-- WHAT IS BEING ASKED --
In the text about Gates' defense plan, where would the three remaining DDG-1000 ships be built? Please answer in one sentence.

-- TEXT SHOWN --
%%

F-22 backers say those figures are low.
Gates called the F-22 "a niche, silver-bullet solution required for a limited number of scenarios," while the F-35 has more advanced stealth and air-to-ground capability.
Importantly, the secretary estimated that the F-35 already has created about 38,000 jobs, and under his plan the figure would more than double in two years.
He said that his decisions "do a pretty good job, I think of taking care of the industrial base there and trying to even things out in terms of the work force."
There are some signs that Gates' balancing act could pay off. General Dynamics Bath Iron Works in Maine would build all three of the remaining DDG-1000 ships, while work on the DDG- 51 would proceed in Pascagoula, Miss.
Sen. Susan Collins, R-Maine, is a moderate whose vote was crucial to passage of Obama's economic stimulus package in February. Pascagoula is in the congressional district of Rep. Gene Taylor, D-Miss., the chairman of a House Armed Services subcommittee.
Collins was ecstatic about Gates' plan, calling it "incredibly welcome news for Maine and a testament to the highly skilled, hard-working men and women at Bath Iron Works."
Taylor, too, hailed the decision, noting that it meant "they will continue building these ships over the next decade" in his district.
That sort of balance was one reason why Rep. Joe Sestak, D-Pa., a retired three-star Navy admiral, said that Gates "has a fair chance of succeeding."
"This is going to come down to the defense industry and Congress and what they will accept," said Sestak, who supports Gates' proposals despite having a company that makes an F-22 component in his district.
"I don't think he'll wind up getting everything through," Sestak said, "but he'll see a number of these get through."

%%

-- INFORMATION --
%%

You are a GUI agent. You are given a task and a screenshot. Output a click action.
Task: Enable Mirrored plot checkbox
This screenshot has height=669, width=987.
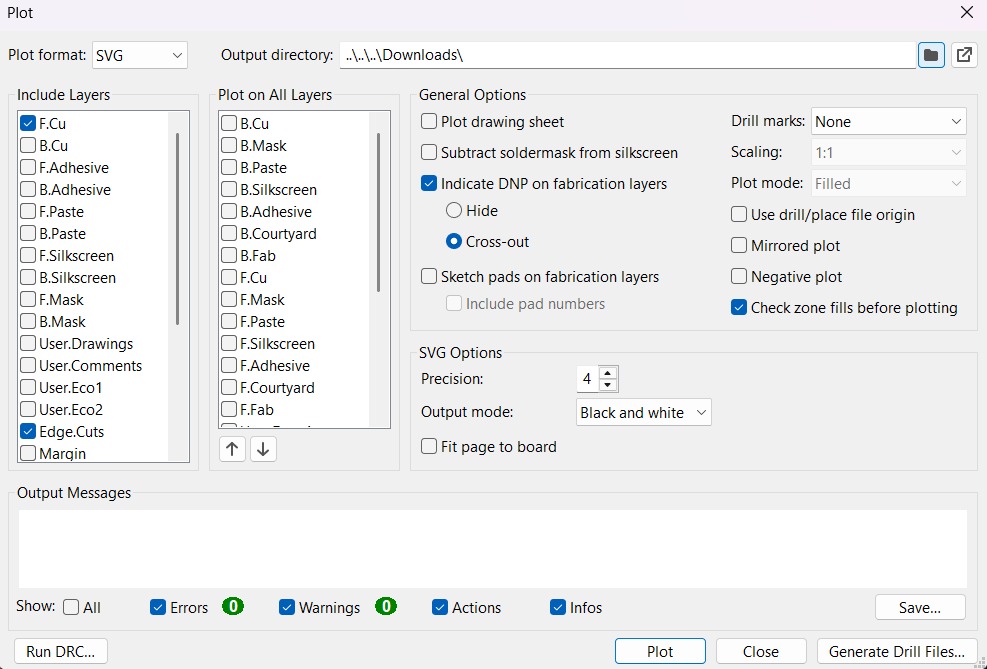pos(740,246)
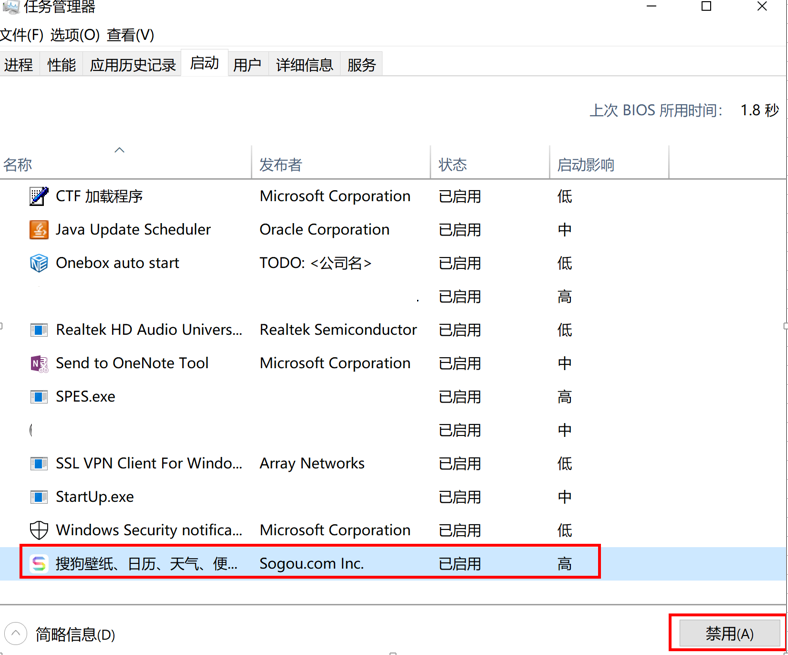Click the Send to OneNote Tool icon
788x655 pixels.
[x=39, y=364]
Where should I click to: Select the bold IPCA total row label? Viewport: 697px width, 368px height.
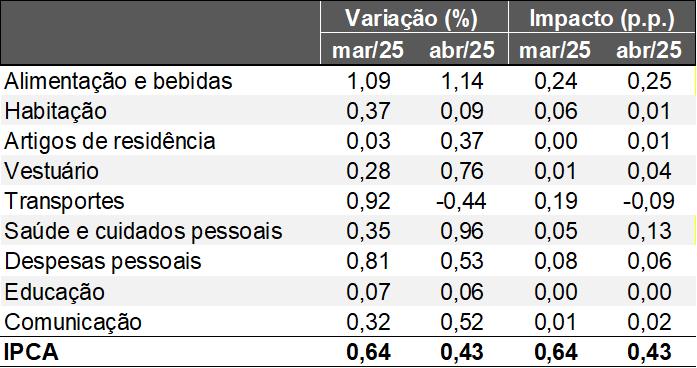(x=31, y=352)
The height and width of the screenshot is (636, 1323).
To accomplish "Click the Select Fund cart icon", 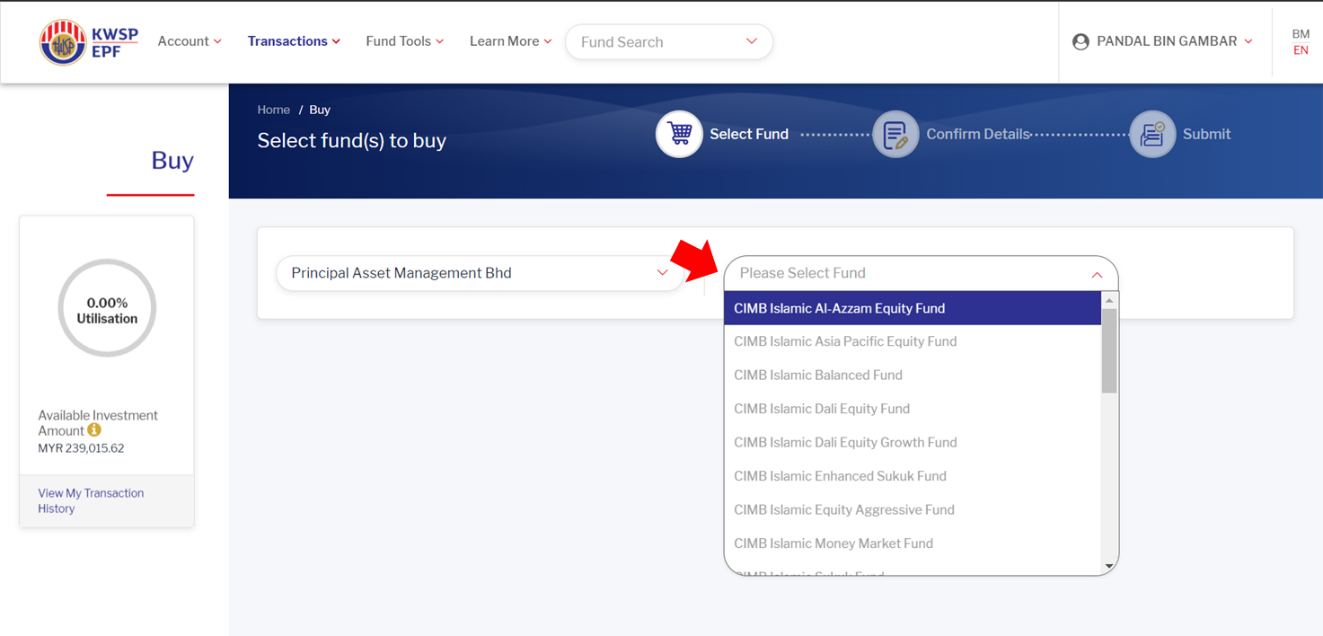I will (679, 134).
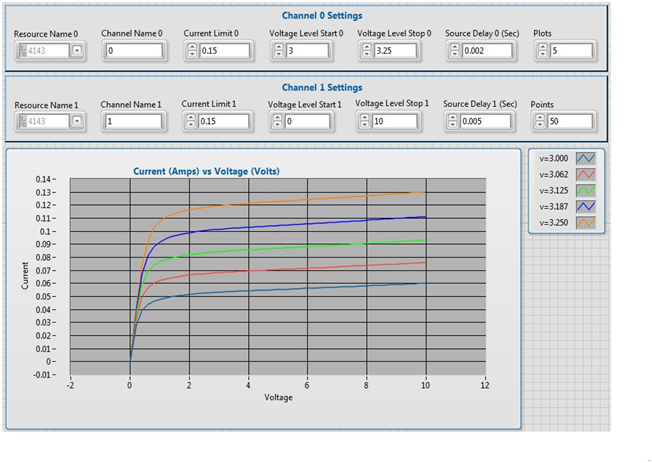Click the Current Limit 1 stepper arrows
Image resolution: width=652 pixels, height=463 pixels.
pyautogui.click(x=189, y=121)
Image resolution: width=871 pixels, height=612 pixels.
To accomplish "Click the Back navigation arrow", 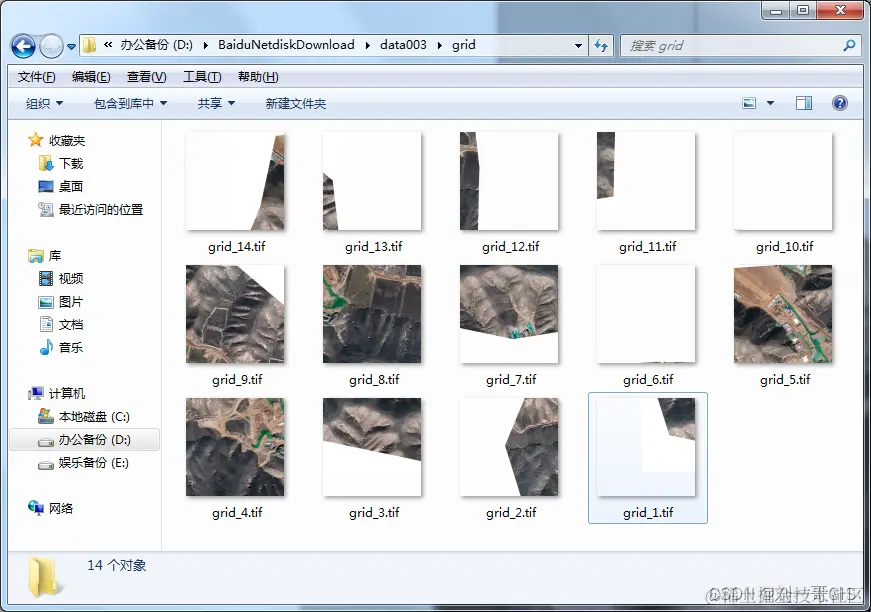I will point(22,45).
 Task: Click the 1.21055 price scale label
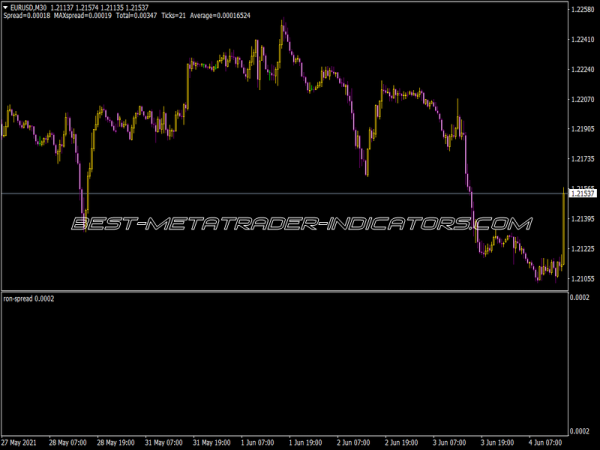[x=582, y=278]
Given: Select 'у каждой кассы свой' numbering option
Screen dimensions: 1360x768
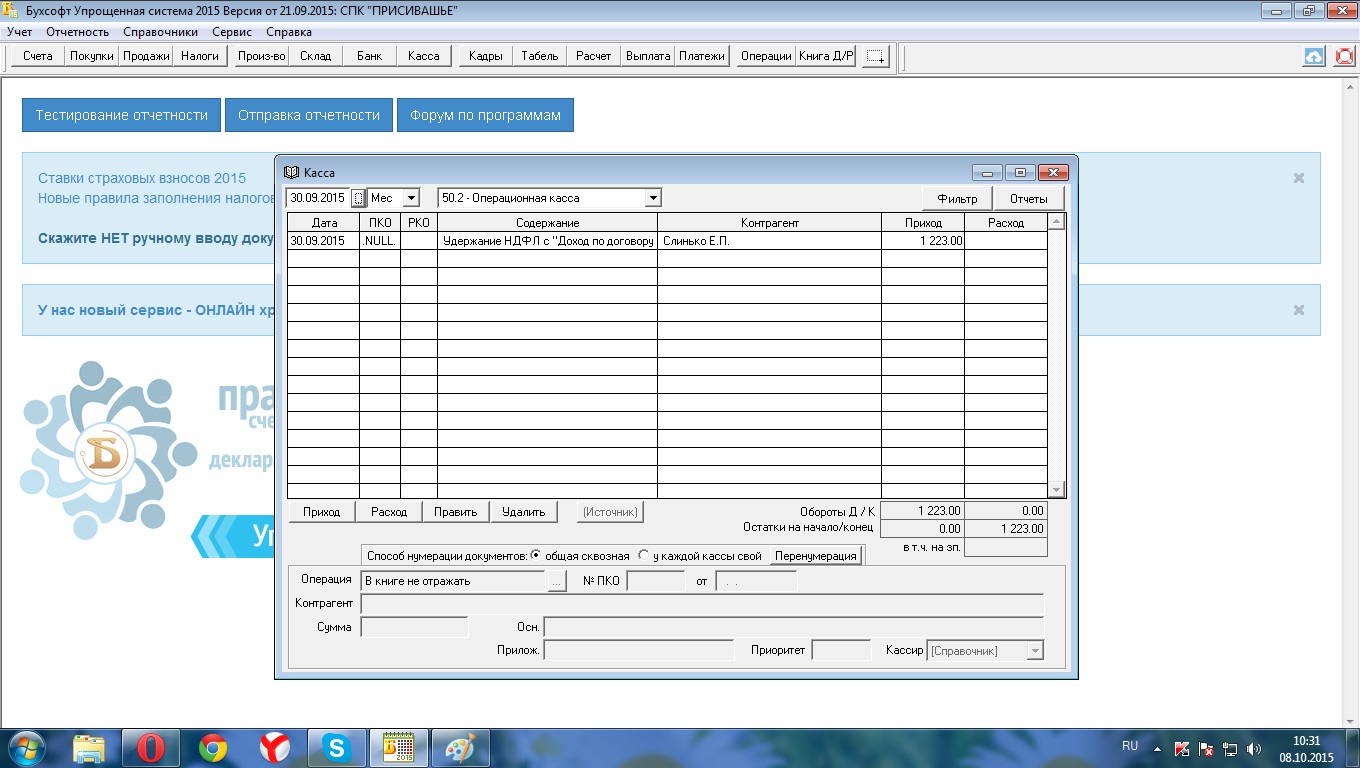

%%

-- OUTPUT OF THE EXERCISE --
They would be built at General Dynamics Bath Iron Works in Maine.